3. Contudo, neste processo há espaço para um sempre novo deslumbramento, encantamento, enfim, para o maravilhar-se diante daquilo que toma o ser, daquilo que se torna figura na consciência. A experiência, coletivamente transformada, serve de novo como acesso ou motivo para a experiência.

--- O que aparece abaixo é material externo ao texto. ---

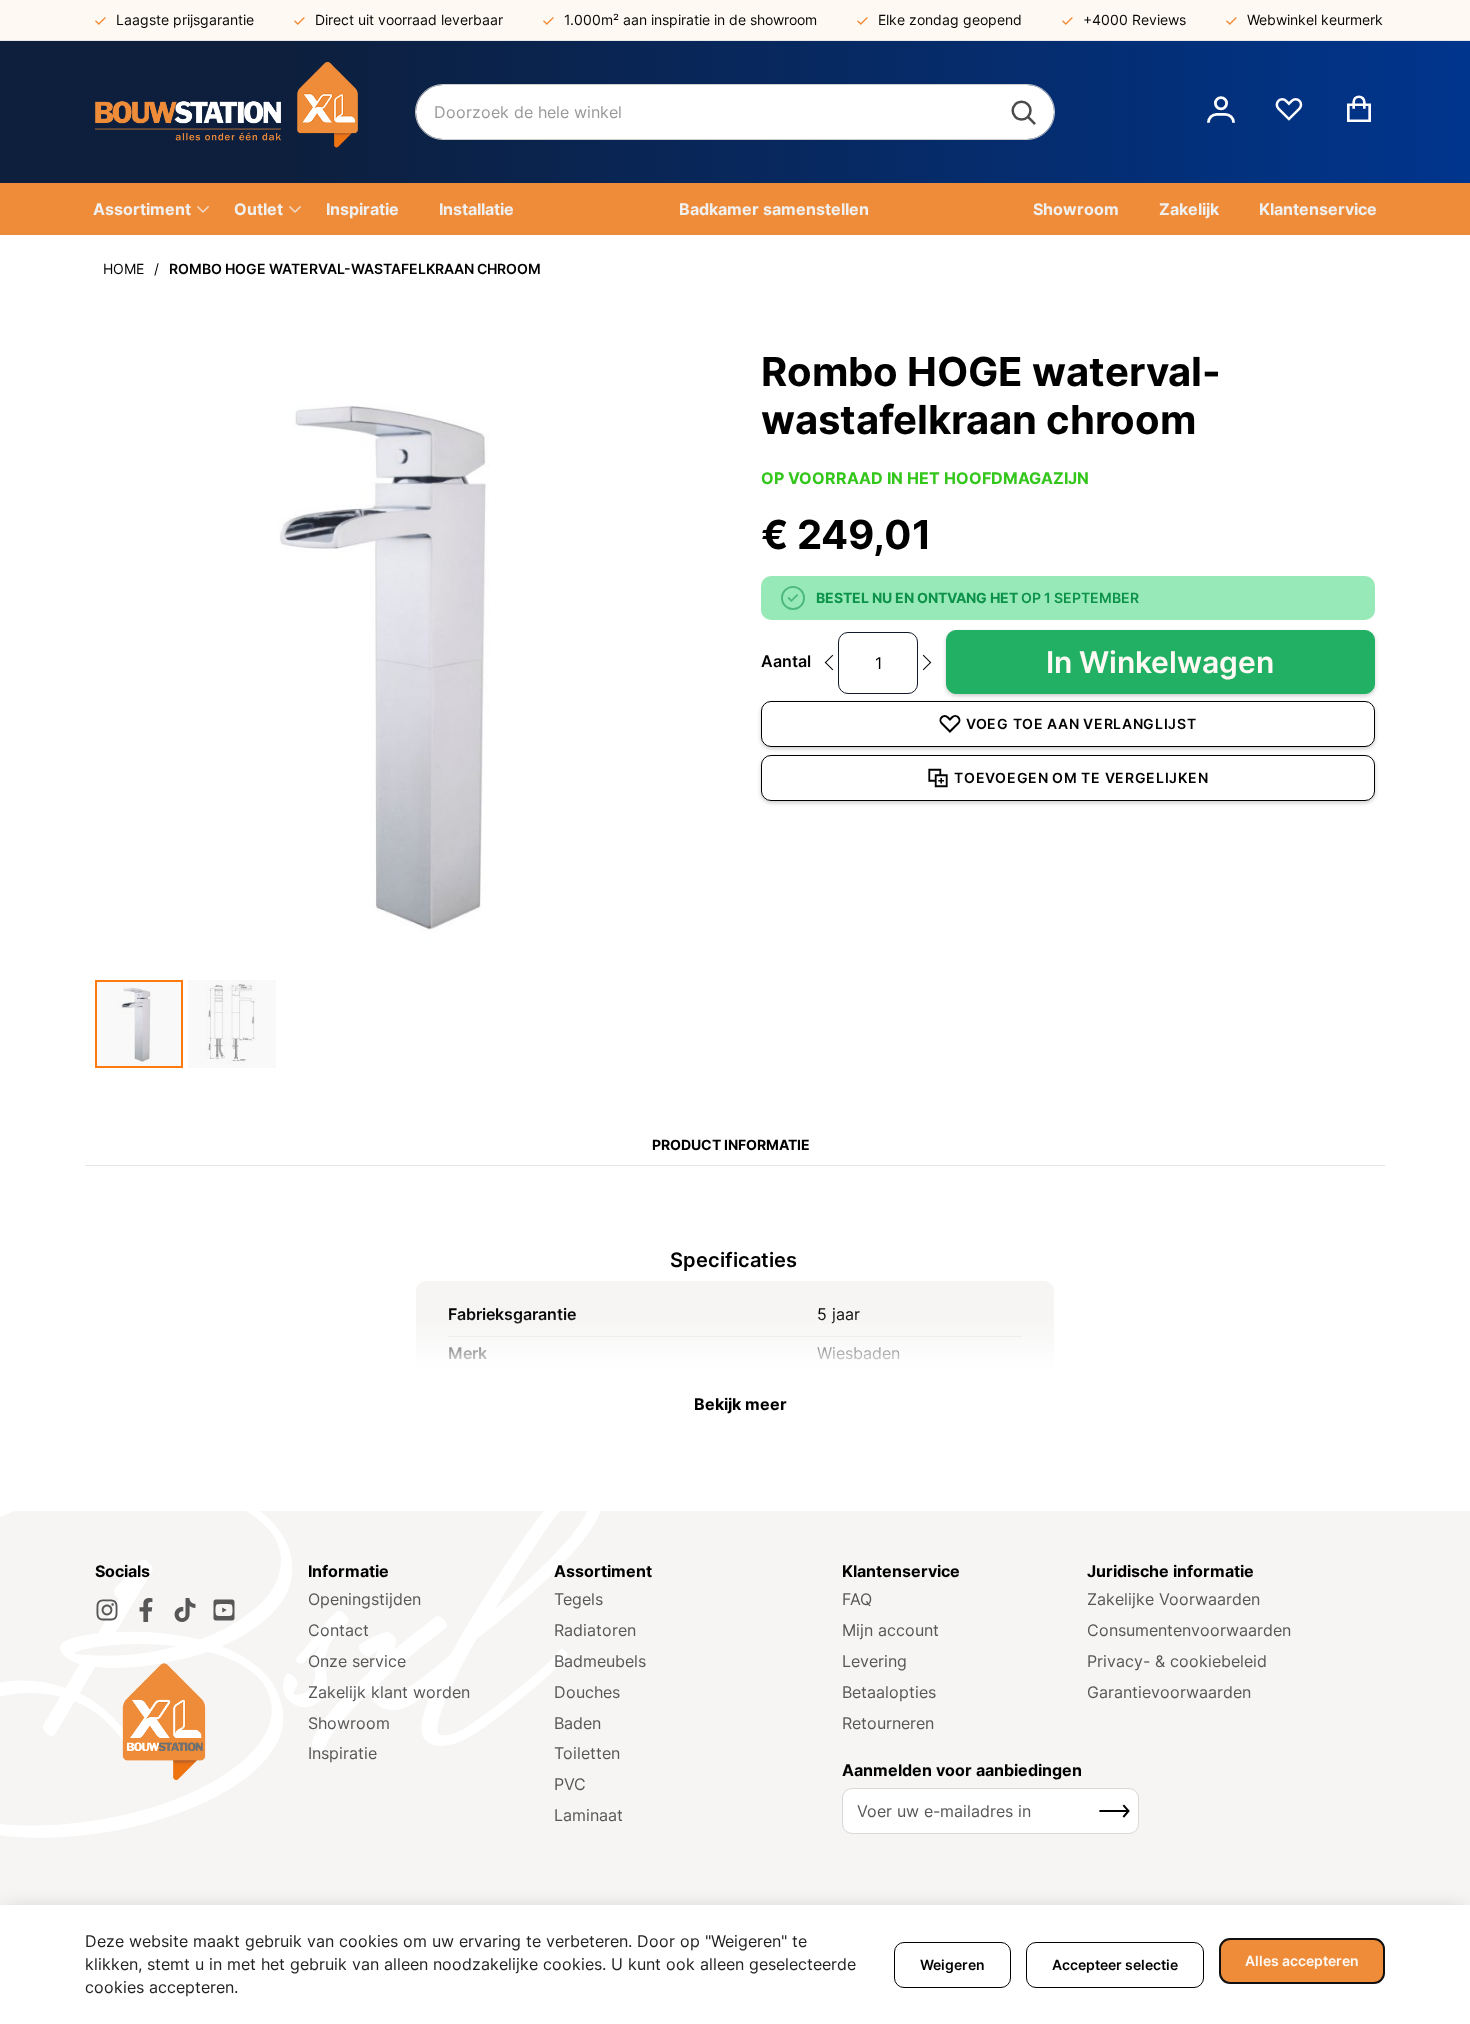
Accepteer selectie (1115, 1964)
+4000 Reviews (1134, 19)
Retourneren (888, 1723)
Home (123, 268)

4. A teologia enquanto área de reflexão crítica desdobra-se sobre estes multifacetados processos da história ou condição humana. Peroratio, enquanto oficina virtual, tem servido a este propósito. Especialmente o tem sido pela pena ágil e destra, como prolongamento de um pensador arguto e perspicaz, ainda sujeito às possibilidades do encanto. Refiro-me especialmente a Osvaldo Ribeiro, que tem alimentado este blog, levando-o a esta miríade de acessos. É uma riqueza haver esta oficina, que, como toda outra, não agrada a todos que a visitam, mas que certamente ajuda, irremediavelmente, no processo de auto reflexão. Aquilo que a teologia haverá de ser deve passar pelo crivo da crítica, sob risco de ser rede ilusória.
HAROLDO REIMER
Um comentário:
A CRÍTICA TB PODE SER ILUSÓRIA. SE OS MÉTODOS E TEORIAS QUE ORGANIZAM NOSSA CONSCIÊNCIA SÃO EFÊMEROS, TRANSITÓRIOS E PRISÕES CLASSIFICATÓRIAS, COMO CONFIAR EM ALGO CONSTRUÍDO COM COLUNAS, ATÉ FORTES, MAS EM TERRENO ARENOSO?
A CIÊNCIA TROUXE CRÍTICA, MÉTODOS, MODELOS TEÓRICOS, MAS ONDE ESTÁ SUA BASE? VOLTAMOS AO NADA INICIAL, ONDE O QUE NOS RESTA É A FÉ. E A ESCOLHA DE ONDE A DEPOSITAMOS.